What the task requires: One part of the entries below is wanted: the lines from the one containing "The width and height of the screenshot is (1280, 720)." through the one containing "The image size is (1280, 896).". Write those out exactly and nothing else.
┏━━
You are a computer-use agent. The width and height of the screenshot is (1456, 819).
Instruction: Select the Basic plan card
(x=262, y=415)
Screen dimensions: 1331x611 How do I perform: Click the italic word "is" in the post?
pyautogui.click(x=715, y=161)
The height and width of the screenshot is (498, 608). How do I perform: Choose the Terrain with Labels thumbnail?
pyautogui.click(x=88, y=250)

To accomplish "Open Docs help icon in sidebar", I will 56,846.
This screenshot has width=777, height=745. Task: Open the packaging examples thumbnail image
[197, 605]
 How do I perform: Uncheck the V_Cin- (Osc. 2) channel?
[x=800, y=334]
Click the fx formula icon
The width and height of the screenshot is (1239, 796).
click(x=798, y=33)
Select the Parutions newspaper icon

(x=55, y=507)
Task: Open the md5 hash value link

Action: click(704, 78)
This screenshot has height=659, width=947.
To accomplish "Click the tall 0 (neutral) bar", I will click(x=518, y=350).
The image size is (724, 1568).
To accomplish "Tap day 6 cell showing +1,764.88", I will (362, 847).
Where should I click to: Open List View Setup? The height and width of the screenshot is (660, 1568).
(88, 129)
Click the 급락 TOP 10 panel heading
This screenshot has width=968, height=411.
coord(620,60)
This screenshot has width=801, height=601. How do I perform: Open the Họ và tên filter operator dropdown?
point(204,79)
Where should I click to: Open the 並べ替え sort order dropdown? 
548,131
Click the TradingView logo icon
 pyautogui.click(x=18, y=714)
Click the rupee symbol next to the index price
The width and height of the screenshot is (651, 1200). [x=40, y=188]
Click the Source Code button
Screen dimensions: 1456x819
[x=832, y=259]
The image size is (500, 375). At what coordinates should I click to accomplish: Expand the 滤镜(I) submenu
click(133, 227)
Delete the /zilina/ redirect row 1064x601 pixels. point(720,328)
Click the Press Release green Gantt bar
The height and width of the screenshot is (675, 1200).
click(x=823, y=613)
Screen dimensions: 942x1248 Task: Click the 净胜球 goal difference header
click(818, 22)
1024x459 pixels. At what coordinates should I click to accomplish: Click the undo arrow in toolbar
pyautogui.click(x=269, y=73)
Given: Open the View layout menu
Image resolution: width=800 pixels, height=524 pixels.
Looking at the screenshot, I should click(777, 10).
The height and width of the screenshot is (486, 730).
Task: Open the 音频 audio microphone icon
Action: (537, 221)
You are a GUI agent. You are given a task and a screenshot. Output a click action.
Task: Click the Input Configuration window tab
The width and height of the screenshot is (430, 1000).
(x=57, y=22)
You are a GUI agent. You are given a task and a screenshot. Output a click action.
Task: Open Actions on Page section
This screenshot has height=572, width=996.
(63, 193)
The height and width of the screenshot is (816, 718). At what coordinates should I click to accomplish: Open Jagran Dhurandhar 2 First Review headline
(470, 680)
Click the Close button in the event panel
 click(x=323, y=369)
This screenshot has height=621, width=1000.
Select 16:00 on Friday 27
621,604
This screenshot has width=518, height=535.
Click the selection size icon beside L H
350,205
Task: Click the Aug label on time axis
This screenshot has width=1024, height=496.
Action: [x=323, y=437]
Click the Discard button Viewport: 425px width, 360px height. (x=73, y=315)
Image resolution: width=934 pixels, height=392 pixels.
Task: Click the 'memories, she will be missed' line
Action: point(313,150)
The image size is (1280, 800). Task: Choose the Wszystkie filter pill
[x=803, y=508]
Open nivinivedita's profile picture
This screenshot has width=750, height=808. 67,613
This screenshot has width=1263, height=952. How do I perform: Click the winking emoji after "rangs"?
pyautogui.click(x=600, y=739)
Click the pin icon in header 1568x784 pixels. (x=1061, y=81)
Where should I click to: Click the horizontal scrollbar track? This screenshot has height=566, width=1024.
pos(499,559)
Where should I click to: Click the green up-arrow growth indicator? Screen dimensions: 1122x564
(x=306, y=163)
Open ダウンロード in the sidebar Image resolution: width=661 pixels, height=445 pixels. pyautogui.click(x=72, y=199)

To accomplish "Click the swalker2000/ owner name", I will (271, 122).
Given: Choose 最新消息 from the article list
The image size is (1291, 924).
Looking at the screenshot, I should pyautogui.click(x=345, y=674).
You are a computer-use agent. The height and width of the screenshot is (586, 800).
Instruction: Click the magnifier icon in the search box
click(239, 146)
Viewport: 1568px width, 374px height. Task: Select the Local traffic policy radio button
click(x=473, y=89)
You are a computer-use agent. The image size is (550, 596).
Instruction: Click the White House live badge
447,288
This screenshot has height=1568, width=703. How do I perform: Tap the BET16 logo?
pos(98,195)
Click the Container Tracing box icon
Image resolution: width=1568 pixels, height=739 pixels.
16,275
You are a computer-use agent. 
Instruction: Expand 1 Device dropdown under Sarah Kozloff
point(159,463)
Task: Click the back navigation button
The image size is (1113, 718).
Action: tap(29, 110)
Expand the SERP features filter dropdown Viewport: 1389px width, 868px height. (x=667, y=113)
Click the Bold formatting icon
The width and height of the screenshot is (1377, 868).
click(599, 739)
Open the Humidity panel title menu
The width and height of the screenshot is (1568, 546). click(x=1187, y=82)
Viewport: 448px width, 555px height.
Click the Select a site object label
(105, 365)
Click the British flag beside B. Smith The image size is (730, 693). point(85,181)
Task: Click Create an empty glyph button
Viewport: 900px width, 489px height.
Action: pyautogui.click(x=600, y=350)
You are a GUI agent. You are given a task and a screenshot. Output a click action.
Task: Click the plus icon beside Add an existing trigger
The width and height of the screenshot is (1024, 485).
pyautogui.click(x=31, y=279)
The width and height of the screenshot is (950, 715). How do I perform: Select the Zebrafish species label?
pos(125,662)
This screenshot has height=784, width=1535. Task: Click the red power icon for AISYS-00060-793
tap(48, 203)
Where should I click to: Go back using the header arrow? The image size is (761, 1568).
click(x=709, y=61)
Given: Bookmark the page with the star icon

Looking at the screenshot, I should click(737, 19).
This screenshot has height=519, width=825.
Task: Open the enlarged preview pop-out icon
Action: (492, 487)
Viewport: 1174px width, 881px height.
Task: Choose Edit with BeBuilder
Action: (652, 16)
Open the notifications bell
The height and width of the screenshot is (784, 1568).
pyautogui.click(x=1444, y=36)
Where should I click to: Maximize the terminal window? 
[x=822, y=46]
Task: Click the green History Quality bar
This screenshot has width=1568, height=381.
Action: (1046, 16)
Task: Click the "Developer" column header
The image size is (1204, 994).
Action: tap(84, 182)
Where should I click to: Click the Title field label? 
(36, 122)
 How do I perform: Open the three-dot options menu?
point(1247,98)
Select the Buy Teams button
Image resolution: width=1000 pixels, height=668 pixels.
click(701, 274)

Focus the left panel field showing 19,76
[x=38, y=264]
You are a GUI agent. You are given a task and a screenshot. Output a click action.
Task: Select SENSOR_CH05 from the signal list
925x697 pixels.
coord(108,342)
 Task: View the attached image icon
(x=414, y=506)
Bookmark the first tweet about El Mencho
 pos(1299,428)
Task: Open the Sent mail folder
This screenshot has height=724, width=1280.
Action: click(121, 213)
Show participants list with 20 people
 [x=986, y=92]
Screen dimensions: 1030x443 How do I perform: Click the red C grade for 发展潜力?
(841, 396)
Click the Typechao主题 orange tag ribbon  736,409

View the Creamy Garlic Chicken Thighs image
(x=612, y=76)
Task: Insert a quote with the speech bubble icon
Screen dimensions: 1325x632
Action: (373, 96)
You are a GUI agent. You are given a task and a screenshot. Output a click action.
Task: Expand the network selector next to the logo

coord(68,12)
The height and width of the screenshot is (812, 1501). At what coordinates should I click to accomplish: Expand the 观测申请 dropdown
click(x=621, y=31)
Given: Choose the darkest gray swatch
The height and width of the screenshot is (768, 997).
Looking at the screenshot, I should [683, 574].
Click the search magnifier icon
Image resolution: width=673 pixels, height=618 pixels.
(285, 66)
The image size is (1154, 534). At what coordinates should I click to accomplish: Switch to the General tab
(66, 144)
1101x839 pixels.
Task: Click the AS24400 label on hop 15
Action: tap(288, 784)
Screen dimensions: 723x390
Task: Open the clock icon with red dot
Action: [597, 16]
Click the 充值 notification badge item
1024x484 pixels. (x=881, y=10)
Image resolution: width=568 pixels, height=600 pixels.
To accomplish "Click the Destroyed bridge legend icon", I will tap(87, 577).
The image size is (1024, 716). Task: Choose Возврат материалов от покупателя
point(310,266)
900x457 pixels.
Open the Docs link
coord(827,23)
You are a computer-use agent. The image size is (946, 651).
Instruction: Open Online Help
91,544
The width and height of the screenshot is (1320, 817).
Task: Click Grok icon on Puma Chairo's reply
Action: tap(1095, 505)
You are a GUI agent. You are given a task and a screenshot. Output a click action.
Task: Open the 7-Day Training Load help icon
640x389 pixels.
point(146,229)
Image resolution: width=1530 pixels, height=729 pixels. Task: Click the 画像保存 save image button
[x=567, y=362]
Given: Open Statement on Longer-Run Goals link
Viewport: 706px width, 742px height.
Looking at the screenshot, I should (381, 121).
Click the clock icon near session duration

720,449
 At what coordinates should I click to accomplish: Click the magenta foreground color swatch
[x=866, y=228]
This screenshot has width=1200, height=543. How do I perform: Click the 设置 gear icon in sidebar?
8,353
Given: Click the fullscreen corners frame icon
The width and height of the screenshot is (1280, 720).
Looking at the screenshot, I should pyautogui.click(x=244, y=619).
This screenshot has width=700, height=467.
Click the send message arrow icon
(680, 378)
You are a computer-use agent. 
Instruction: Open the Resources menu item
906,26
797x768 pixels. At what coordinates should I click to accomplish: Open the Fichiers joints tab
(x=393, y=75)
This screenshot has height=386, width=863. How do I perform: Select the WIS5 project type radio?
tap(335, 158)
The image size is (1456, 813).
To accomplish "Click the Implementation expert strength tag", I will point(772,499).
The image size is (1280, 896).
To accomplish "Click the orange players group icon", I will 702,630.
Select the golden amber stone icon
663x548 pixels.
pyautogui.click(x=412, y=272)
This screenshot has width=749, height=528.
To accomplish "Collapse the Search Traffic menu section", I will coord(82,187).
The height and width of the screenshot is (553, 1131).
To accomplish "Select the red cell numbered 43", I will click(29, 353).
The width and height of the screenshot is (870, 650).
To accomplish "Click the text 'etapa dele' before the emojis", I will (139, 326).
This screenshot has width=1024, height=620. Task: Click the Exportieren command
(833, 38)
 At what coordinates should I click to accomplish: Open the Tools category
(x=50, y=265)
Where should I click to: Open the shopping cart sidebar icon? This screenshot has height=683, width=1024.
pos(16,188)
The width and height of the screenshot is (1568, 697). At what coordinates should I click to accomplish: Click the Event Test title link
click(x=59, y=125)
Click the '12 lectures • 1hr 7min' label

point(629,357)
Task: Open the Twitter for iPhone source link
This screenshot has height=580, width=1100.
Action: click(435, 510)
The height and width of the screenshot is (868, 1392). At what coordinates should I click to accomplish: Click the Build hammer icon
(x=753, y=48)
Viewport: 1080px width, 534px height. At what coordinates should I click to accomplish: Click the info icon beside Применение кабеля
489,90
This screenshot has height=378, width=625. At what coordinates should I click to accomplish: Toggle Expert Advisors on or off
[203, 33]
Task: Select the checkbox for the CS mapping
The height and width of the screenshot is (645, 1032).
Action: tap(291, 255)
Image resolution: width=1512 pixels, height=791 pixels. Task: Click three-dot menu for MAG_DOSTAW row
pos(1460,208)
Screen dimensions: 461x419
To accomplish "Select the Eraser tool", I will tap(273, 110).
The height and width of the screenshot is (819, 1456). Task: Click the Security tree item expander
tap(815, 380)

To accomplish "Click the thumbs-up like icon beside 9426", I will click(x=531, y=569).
┗━━
Problem solution:
The width and height of the screenshot is (1280, 720).
Looking at the screenshot, I should pyautogui.click(x=244, y=619).
This screenshot has width=700, height=467.
Click the send message arrow icon
(680, 378)
You are a computer-use agent. 
Instruction: Open the Resources menu item
906,26
797x768 pixels. At what coordinates should I click to accomplish: Open the Fichiers joints tab
(x=393, y=75)
This screenshot has height=386, width=863. How do I perform: Select the WIS5 project type radio?
tap(335, 158)
The image size is (1456, 813).
To accomplish "Click the Implementation expert strength tag", I will point(772,499).
The image size is (1280, 896).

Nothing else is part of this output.